[Stored data]
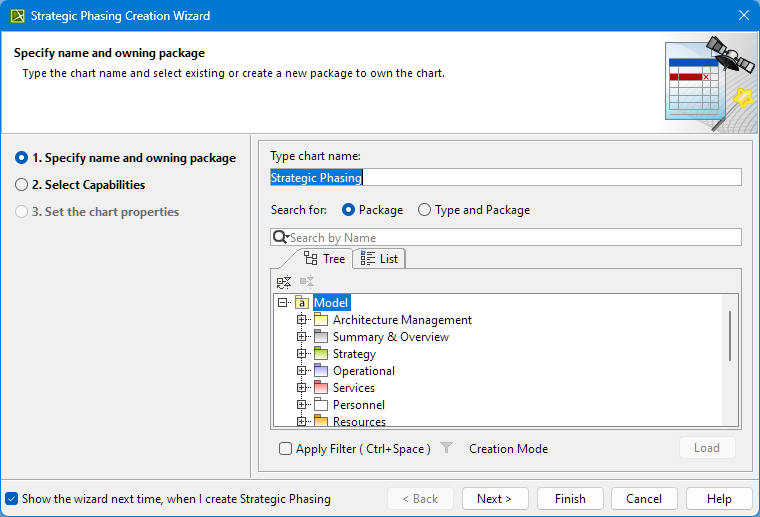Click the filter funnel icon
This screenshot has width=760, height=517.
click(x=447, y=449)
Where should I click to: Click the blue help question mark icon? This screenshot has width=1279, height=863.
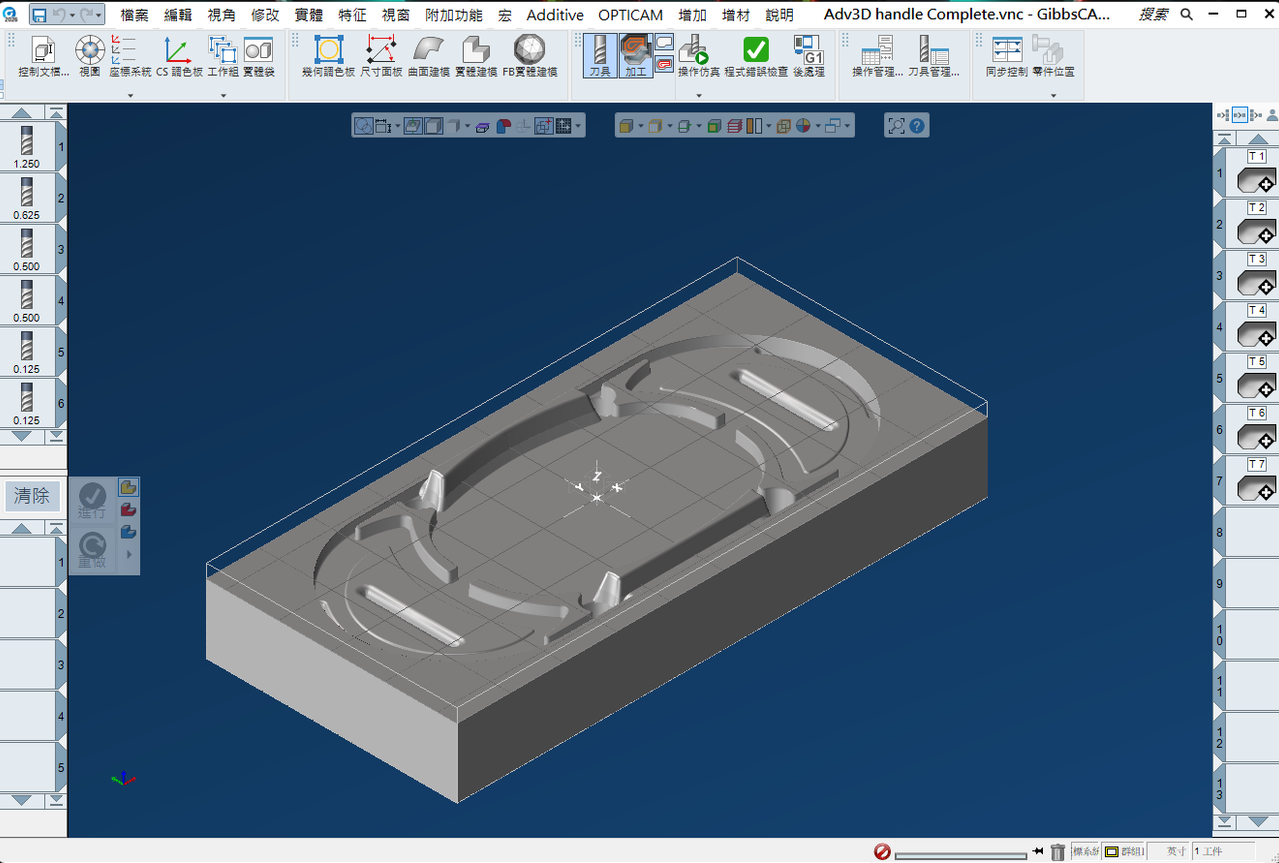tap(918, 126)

§ **Work instruction**
Exactly the lines from the one containing "Where should I" to the end of the records above, both end lines included, are to be printed, and no pictures with them.

§ **Result for this exercise**
Where should I click to: Click the blue help question mark icon? This screenshot has width=1279, height=863.
tap(918, 126)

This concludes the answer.